Whittington-Pfohl Auditorium was the destination for the swarms of people who descended on the Brevard Music Center to hear one of the season's most unusual concerts. Local producer John Felty, head of Mountain Song Productions, along with Woody Platt (of the Steep Canyon Rangers) partnered with the Center to bring internationally acclaimed banjoists Béla Fleck and Abigail Washburn to perform both as duo artists, and with the Brevard Festival Orchestra under the direction of Keith Lockhart. The anchoring piece with the orchestra was Fleck's own banjo concerto, The Impostor, written in 2011 and commissioned by The Nashville Symphony. But the promise of hearing this husband and wife duo perform in their usual manner – on multiple banjos and with her vocals – was what surely drew so many to this event who don't normally attend BMC events. The lead sponsor was Platt Architecture.
Fleck's formidable talent, coupled with an irresistible urge to bridge music genres, has garnered him an unprecedented 30 Grammy nominations and 15 Grammys. His work embraces bluegrass, jazz, pop, rock, and world music, and in performance, all of these elements can be discerned. For all of his technical prowess and pyrotechnics up and down the instrument, he sits as a quiet player and seems content to let the music speak for itself. Washburn is no slouch as a banjoist herself, playing solidly in her old-time claw hammer style. Her vocal strengths are her raw emotive power and visceral connection to Gospel and Old Time music, which she unleashes in torrents of singing, which can sound like primal wailing. It's an arresting style of vocal delivery that fits with the folk and traditional roots of much of what she sings. But, there's more – she's fluent in Mandarin, and belted out one number ("The Sun Has Come Out and We are So Happy") in an authentic Chinese performance style that demonstrated yet another facet of this fascinating women's musical arsenal. She can clog, too, which she did to the delight of the audience.
The first half of the show for the duo only was devoted to songs the two artists had recorded in their album titled simply Béla Fleck and Abigail Washburn, a 2016 Grammy winner for Best Folk Album. Sitting in the middle of the stage amid a sea of differently sized banjos, they opened with "I've Been Workin' On the Railroad." This served as a preview of things to come – the utter transformation of a strophic traditional song into one of their own making with Washburn as vocalist. They followed with a purely instrumental number, "Banjo, Banjo," in which the complex strumming of their different styles seemed to add up to more than 2 players. "Little Birdie" reached into the world of bluegrass and folk, while "Shotgun Blues," startling for its gunshot and hammer blow effects, gleefully recounted the gruesome details of a traditional old-time murder ballade, though written by Washburn to exact revenge on the man who'd "done the woman wrong." Then, the emotional landscape shifted yet again to the gentler realm of the spiritual with "What are They Doing in Heaven Today?" by George Washington "Wash" Phillips, a Texas-born pastor from the ca.1920s. Following this was "New South Africa," a tune Fleck performed with the Flecktones in 1994-5 in celebration of Nelson Mandela's presidency. This piece was a stunning display of the kind of conversational playing two consummate professionals (who are also married to one another) can have through music. The set ended with "Divine Bell," which Washburn sang standing while soliciting audience sing-backs to some of the phrases of the refrain.

MATERIAL:
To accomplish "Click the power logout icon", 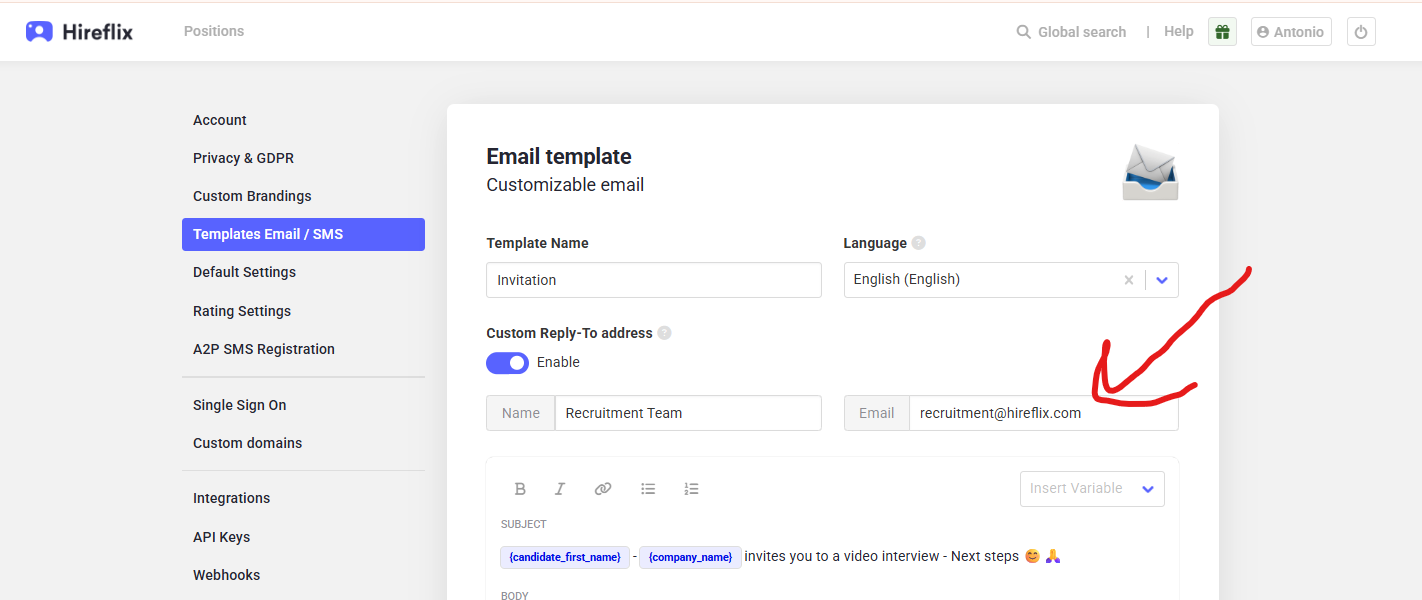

EXERCISE AIM: In the concert review, swap "swarms of people" for "crowds" and write out the passage between "Whittington-Pfohl Auditorium was" and "was Platt Architecture.", inclusive.

THE ANSWER:
Whittington-Pfohl Auditorium was the destination for the crowds who descended on the Brevard Music Center to hear one of the season's most unusual concerts. Local producer John Felty, head of Mountain Song Productions, along with Woody Platt (of the Steep Canyon Rangers) partnered with the Center to bring internationally acclaimed banjoists Béla Fleck and Abigail Washburn to perform both as duo artists, and with the Brevard Festival Orchestra under the direction of Keith Lockhart. The anchoring piece with the orchestra was Fleck's own banjo concerto, The Impostor, written in 2011 and commissioned by The Nashville Symphony. But the promise of hearing this husband and wife duo perform in their usual manner – on multiple banjos and with her vocals – was what surely drew so many to this event who don't normally attend BMC events. The lead sponsor was Platt Architecture.